What to find: total number of books borrowed

What is known: 19 students borrowed 1 book. 27 students borrowed 2 books. 16 students borrowed 3 books. 11 students borrowed 4 books.

2. Choose: Solve part of the problem

3. Solve:

19 students borrowed 1 book = 19 × 1 = 19 books

27 students borrowed 2 books = 27 × 2 = 54 books

16 students borrowed 3 books = 16 × 3 = 48 books

11 students borrowed 4 books = 11 × 4 = 44 books

19 + 54 + 48 + 44 = 165 books

165 books were borrowed from the library that week.

4. Check:

Did I read the information from the bar graph correctly? Yes

Did I calculate the number of books for each bar correctly? Yes

Did I add the number of books for all bars? Yes

Try solving the following word problem using Polya’s 4-step process.

Word Problem (Primary 6):

The diagram below shows 4 shaded triangles in Triangle ABC. All the triangles in the diagram are equilateral triangles. If the area of Triangle ABC is 64 cm^{2}, find the total area of the shaded triangles.

Answer: The total area of the shaded triangles is 28 cm^{2}.

See the solution in part one of our Singapore Math Heuristics series.

**Heuristic: Simplify the problem**

Word Problem (Primary 3):

A bakery sold cupcakes at $4 each. For every 6 cupcakes bought, a discount of $2 was given. Ling bought 50 cupcakes. How much did Ling pay for the cupcakes?

Solution:

1. Understand:

What to find: How much Ling paid for the cupcakes.

What is known: Each cupcake cost $4. A discount of $2 was given for every 6 cupcakes bought. Ling bought 50 cupcakes.

2. Choose: Simplify the problem

3. Solve:

6 cupcakes form 1 set.

50 ÷ 6 = 8 remainder 2

Ling bought 8 sets of 6 cupcakes and 2 more cupcakes.

Each cupcake costs $4.

6 × $4 = $24

$24 – $2 = $22.

Each set of 6 cupcakes cost $22.

Cost of 8 sets of 6 cupcakes = 8 × $22 = $176

Cost of 2 more cupcakes = 2 × $4 = $8

Total cost = $176 + $8 = $184

Ling paid $184 for the cupcakes.

4. Check:

How many cupcakes are there in 8 sets? 8 × 6 = 48

Were there 50 cupcakes? 48 + 2 = 50. Yes

Word Problem (Primary 4):

Square EFGH is made up of 4 rectangles. The perimeter of Square EFGH is 32 centimetres. Find the perimeter of each rectangle.

Solution:

1. Understand:

What to find: The perimeter of each rectangle.

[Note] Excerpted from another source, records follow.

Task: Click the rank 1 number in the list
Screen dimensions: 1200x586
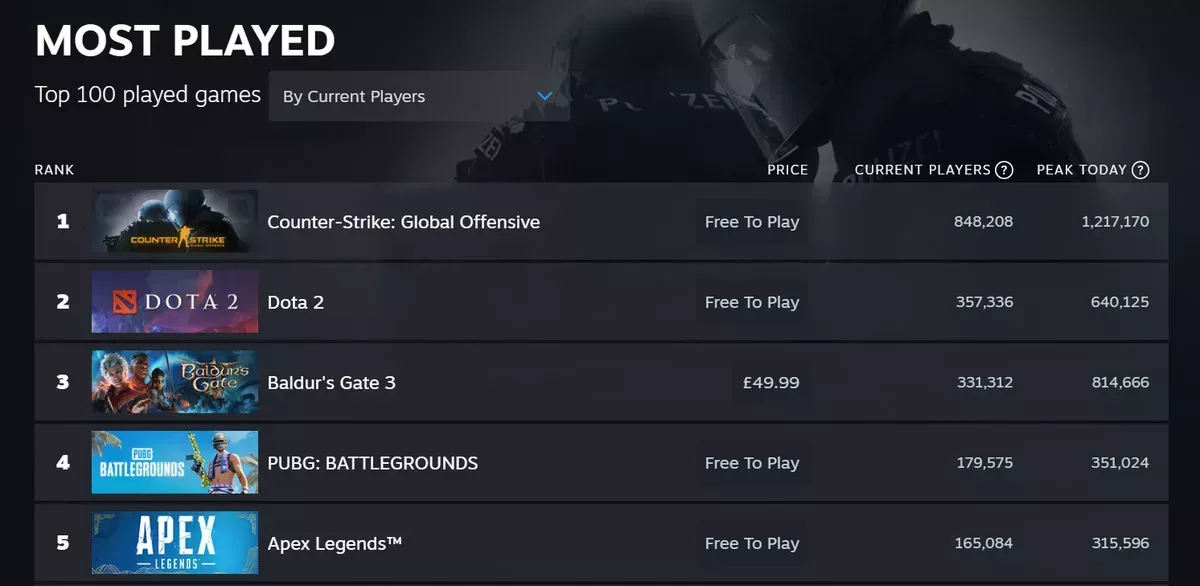Action: tap(63, 222)
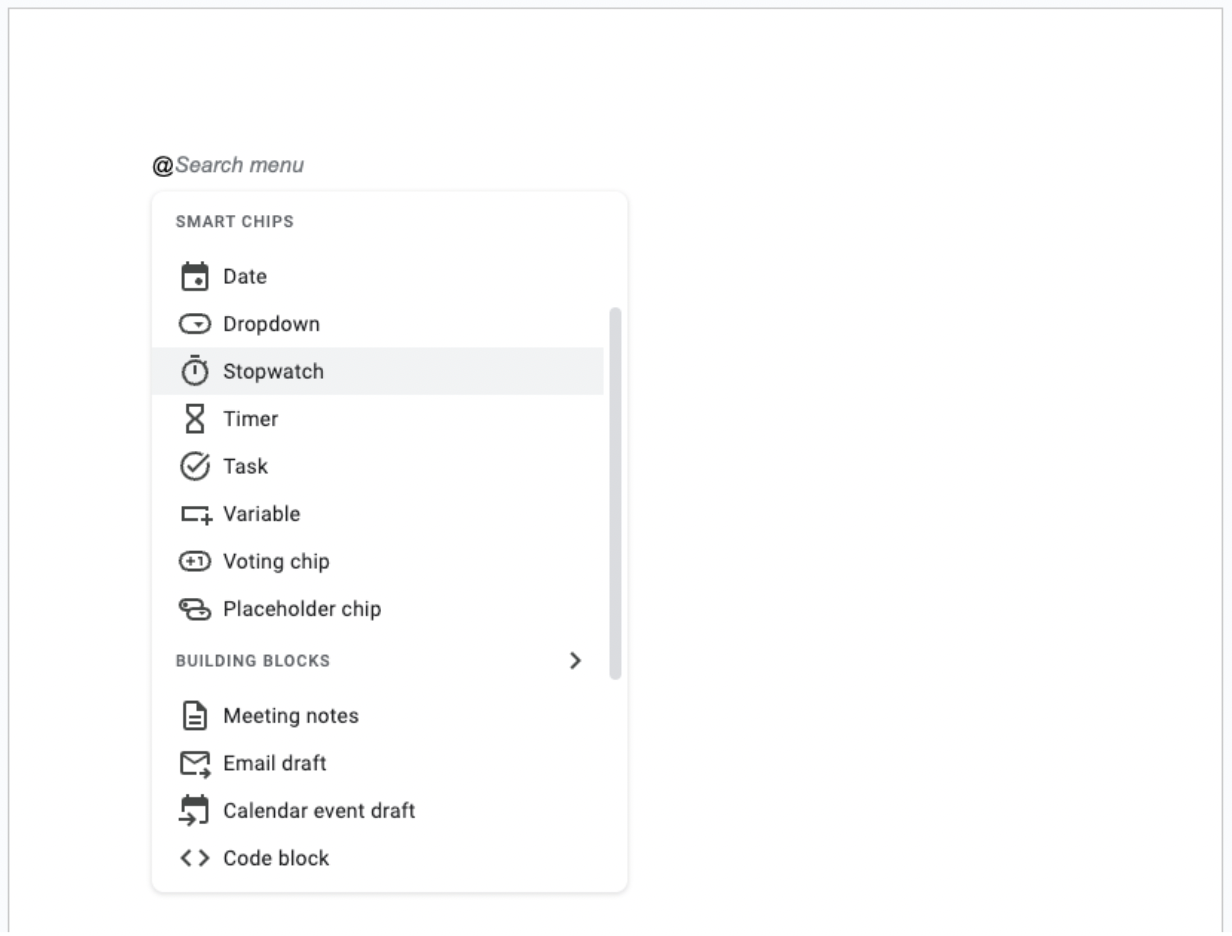
Task: Click the Voting chip icon
Action: coord(195,562)
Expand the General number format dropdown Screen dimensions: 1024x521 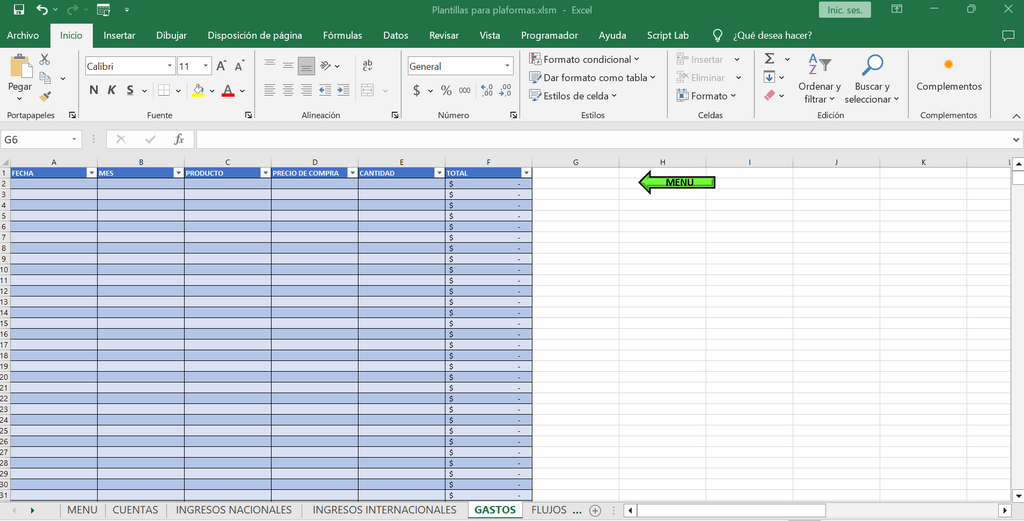tap(506, 66)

What is known: Square EFGH is made up of 4 rectangles. The perimeter of EFGH is 32cm. EF is made up of the length of a rectangle. FG is made up of the breadths of 4 rectangles.

2. Choose: Simplify the problem

3. Solve:

A square has 4 equal sides.

32 ÷ 4 = 8

EF is 8cm. The length of a rectangle is 8cm.

FG is also 8cm.

8 ÷ 4 = 2

The breadth of a rectangle is 2cm.

8 + 2 + 8 + 2 = 20

The perimeter of each rectangle is 20 centimetres.

4. Check:

Is the perimeter of EFGH 32cm?

8 + 2 + 2 + 2 + 2 + 8 + 2 + 2 + 2 + 2 = 32. Yes.

Is EF the same length as FG?

EF = 8. FG = 4 × 2 = 8. Yes.

Try solving the following word problem using Polya’s 4-step process.

Word Problem (Primary 6):

The shaded figure below shows a semicircle and two quarter circles. Find the area of the shaded figure. (Take pi = 3.14)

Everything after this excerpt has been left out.